The sense of change, of something different and fresh pervades every note of music. Wande is just as direct and powerful as Touré’s previous work, but everything moves with a bright, danceable sensibility. Gone are the intense guitar and ngoni duels, replaced with with short, incisive guitar solos and a solid, laid-back groove. Only two songs had been written before going into the studio: the title cut, which is a love song to his wife, and “Tribute to Zoumana Tereta,” a memorial to the late sokou fiddle player who often collaborated with Touré, and who lives on in a sample that weaves throughout the track.
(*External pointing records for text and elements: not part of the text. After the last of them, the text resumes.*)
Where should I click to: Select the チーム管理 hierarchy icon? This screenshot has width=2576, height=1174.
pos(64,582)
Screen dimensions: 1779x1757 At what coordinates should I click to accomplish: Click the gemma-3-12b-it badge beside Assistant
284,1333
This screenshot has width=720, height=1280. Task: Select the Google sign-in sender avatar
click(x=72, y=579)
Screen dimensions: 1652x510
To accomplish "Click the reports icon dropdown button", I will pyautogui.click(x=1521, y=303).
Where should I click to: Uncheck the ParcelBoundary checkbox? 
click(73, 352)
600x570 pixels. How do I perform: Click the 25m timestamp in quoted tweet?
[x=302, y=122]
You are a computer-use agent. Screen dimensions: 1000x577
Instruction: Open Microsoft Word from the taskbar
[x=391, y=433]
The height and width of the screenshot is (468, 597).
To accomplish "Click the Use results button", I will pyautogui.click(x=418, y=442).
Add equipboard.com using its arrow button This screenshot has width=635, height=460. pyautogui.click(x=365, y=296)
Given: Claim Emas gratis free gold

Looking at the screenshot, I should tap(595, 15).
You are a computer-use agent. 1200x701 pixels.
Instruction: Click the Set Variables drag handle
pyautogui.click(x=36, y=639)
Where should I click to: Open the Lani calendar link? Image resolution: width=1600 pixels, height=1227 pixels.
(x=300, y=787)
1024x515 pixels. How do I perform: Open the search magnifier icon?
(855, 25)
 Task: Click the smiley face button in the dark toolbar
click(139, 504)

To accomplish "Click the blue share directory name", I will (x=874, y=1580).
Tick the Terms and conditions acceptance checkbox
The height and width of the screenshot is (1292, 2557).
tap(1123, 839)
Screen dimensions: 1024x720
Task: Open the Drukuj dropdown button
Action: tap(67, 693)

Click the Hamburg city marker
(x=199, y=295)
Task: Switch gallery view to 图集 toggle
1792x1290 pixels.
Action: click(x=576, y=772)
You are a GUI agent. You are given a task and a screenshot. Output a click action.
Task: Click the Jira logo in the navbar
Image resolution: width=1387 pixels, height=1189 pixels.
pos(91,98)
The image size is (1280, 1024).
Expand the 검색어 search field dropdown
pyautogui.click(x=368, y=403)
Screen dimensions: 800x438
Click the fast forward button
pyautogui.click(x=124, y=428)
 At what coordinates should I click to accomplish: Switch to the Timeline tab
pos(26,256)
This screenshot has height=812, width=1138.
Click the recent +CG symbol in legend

Everything else came together almost on the spot, like the rhythmic “Yo Pouhala”, composed one afternoon and recorded the next, or “Yerfara”, with an impeccable, chunky rhythm guitar riff to make Keith Richards weep with envy.
The emphasis throughout is on rhythm, and the tama talking drum that’s always been a feature of Touré’s music takes a place near the front of the band.
“I’ve always loved tama, for its sounds, it’s the only drum that can play eight notes. It’s so energetic. And I love tama for its symbol, its tradition. Before cellphones, when something important happened in a village, people would reunite on a place by the call of tama player. It’s a symbol of call to reunion.”
Wande is a record that reconciles continuity and change. But both have been the hallmarks of Touré’s career. Starting out as a guitarist in a soukous band, everything was altered when he became an accompanist to Mali’s greatest legend, the late Ali Farka Touré (with whom his mother had performed). Later, as a solo artist, he’s become renowned across the globe for his passionate guitar work and fiery singing, one of the masters of his art, a man who’s learned from the greatest and gone on to develop a sound that’s completely his own. But, Touré says, don’t call it desert blues. Don’t call it African Rock. That’s lazy. It doesn’t need labels like that.
“It’s contemporary music from Mali,” he insists. “Maybe our traditional music has changed. We live all in the same world wherever we are on that planet, we all have the same music on radio or TV, we hear the same music in movies, so even if we don’t really know what’s rock music in Mali, we hear some everywhere every day, it has become part of our inspirations, easy inspirations because it’s sometimes so close to what we do traditionally. If you attend a traditional ceremonies in villages north of Mali, you’ll see that musician always use distortion at maximum level but they don’t know anything about rock or blues. But believe me they do some. And desert blues…to me it’s a way to name music from the region north Mali, Niger or Mauritania but it has no more sense.”
Instead, call Wande the unexpected. Call it joyous. Call it the music Samba Touré is making right now.